R-Peak Detection in Holter ECG Signals Using Non-Negative Matrix Factorization

Pauline Guyot1, Pascal Voiriot2, El-Hadi Djermoune1, Stéphane Papelier2, Céline Lessard2, Mathieu Felices3, Thierry Bastogne1
1Université de Lorraine, 2Banook Group, 3PhinC Development


Objectives. Holter monitoring is mainly used for medical follow-up and diagnosis of patients with suspected cardiac arrhythmia such as heart rhythm irregularities that can be missed during classical electrocardiogram recording (ECG). However, these long-term continuous recordings represent a large amount of data that cannot be processed by hand. The development of an automatic tool able to delineate and detect ECG events has become essential. Our objective is to present a new method based on Non-Negative Matrix Factorization (NMF) to detect R-peaks in Holter signals.

Methods. The approach consists in two stages namely source separation and detection of R peaks. First, NMF uses the spectrogram of the Holter signal and the different time-frequency patterns between the QRS complexes and the other waves of the signal (P and T waves) to separate the two sources (QRS complexes and non-QRS parts). Using the QRS source, Automatic Objective Thresholding (AOT) is applied to detect R-peaks. This computational method was applied to clean and noisy Holter signals to assess its reliability in a realistic context.
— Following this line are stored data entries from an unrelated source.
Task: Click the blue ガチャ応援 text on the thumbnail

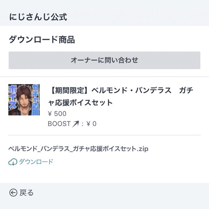Action: [x=36, y=100]
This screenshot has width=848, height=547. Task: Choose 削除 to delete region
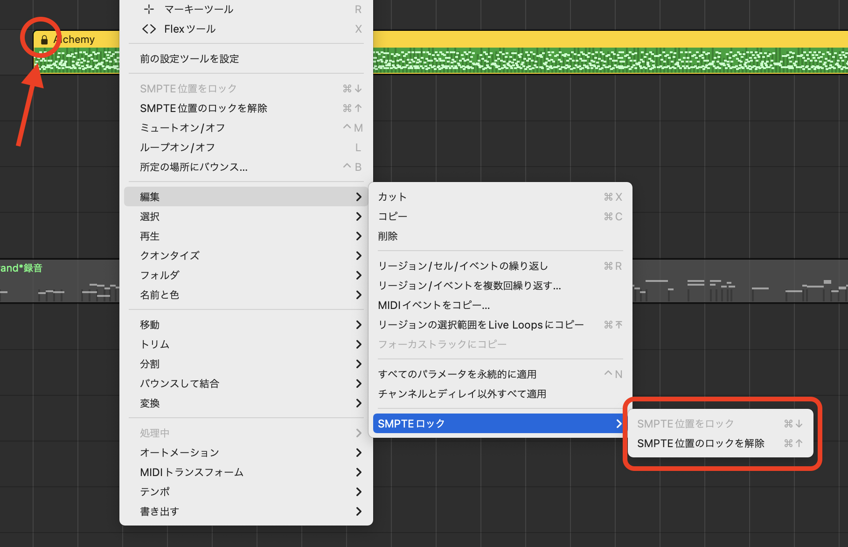(x=388, y=236)
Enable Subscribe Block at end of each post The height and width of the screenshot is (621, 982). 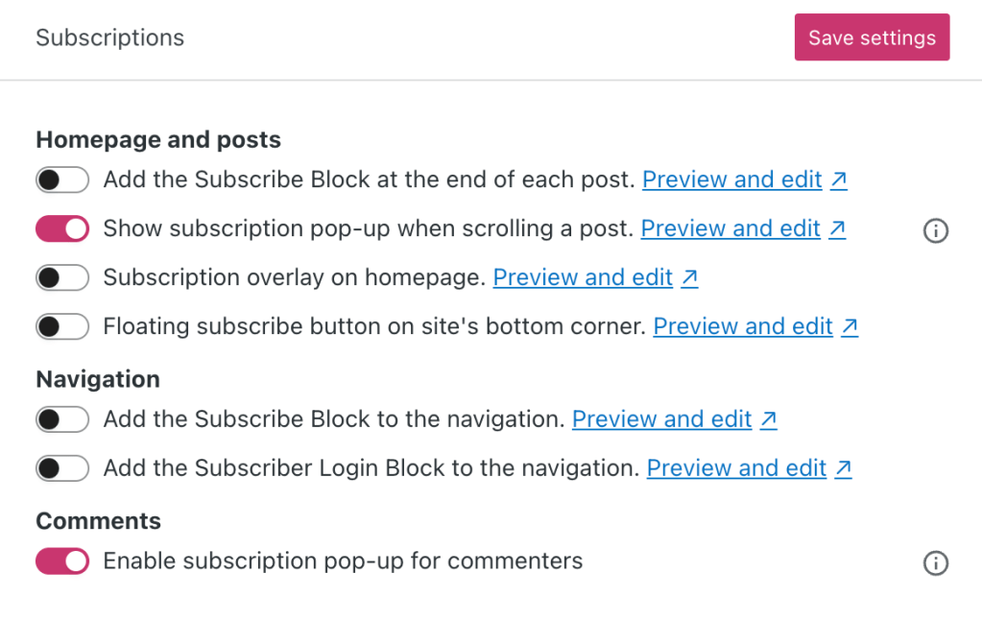[62, 179]
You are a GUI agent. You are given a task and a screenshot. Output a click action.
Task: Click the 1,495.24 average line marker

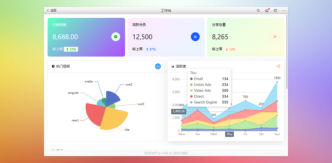tap(178, 111)
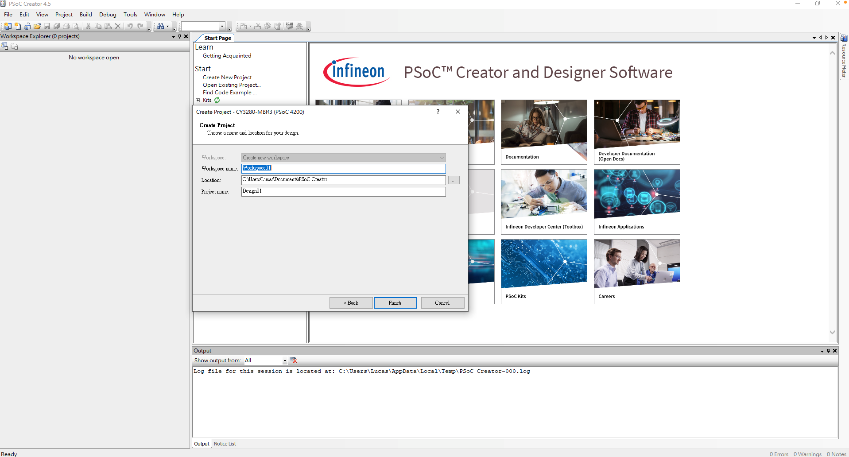Click the Finish button
849x457 pixels.
[395, 303]
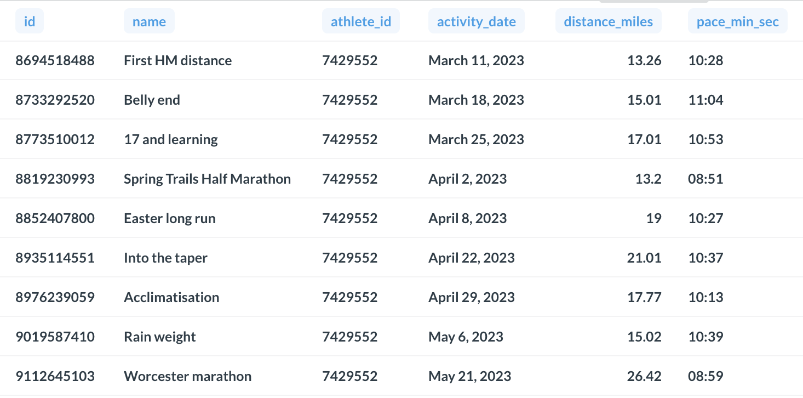
Task: Select the First HM distance row
Action: 177,60
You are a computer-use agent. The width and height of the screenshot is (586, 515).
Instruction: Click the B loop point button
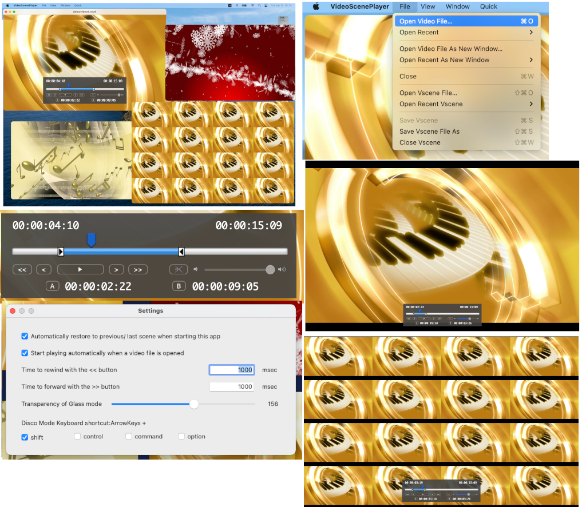(x=179, y=286)
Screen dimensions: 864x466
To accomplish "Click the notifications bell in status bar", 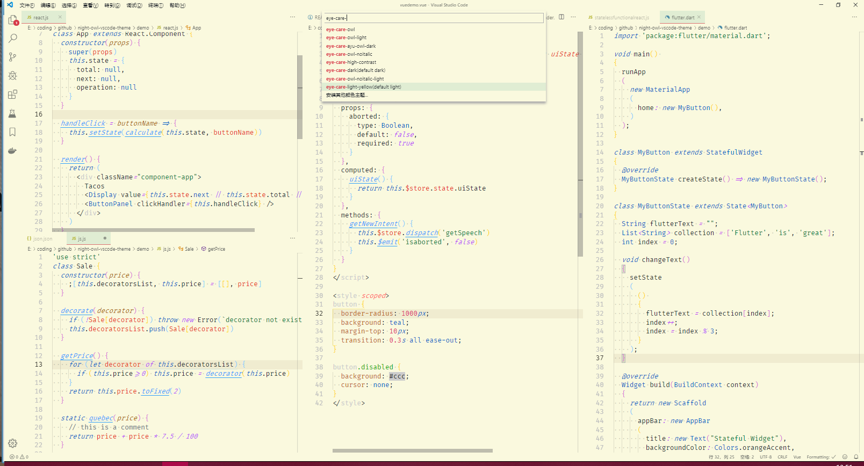I will click(856, 457).
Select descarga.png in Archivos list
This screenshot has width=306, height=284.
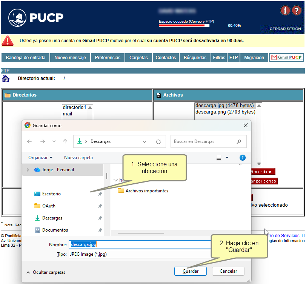225,112
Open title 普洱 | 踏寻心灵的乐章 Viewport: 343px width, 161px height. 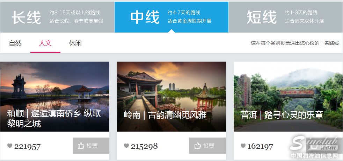[282, 115]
Results. The proposed approach is validated on the MIT-BIH Arrhythmia database and achieves comparable results in terms of sensitivity (Se = 99.59%), precision (Pr = 99.69%) and accuracy (Acc = 99.22%) with other existing methods. Using the MIT-BIH Noise Stress Test database, we also show the ability of our approach to discriminate R-peaks in noisy signals and in presence of complex baseline wanders.

Conclusion. This paper shows the practical relevance and effectiveness of NMF to detect R-peaks in Holter signals. A main advantage of this technique is that no pre-processing is needed since NMF-AOT is able to remove measurement noise as well as artifacts and baseline wanders. Future work will focus on the use of the second source in the detection of atrial fibrillation.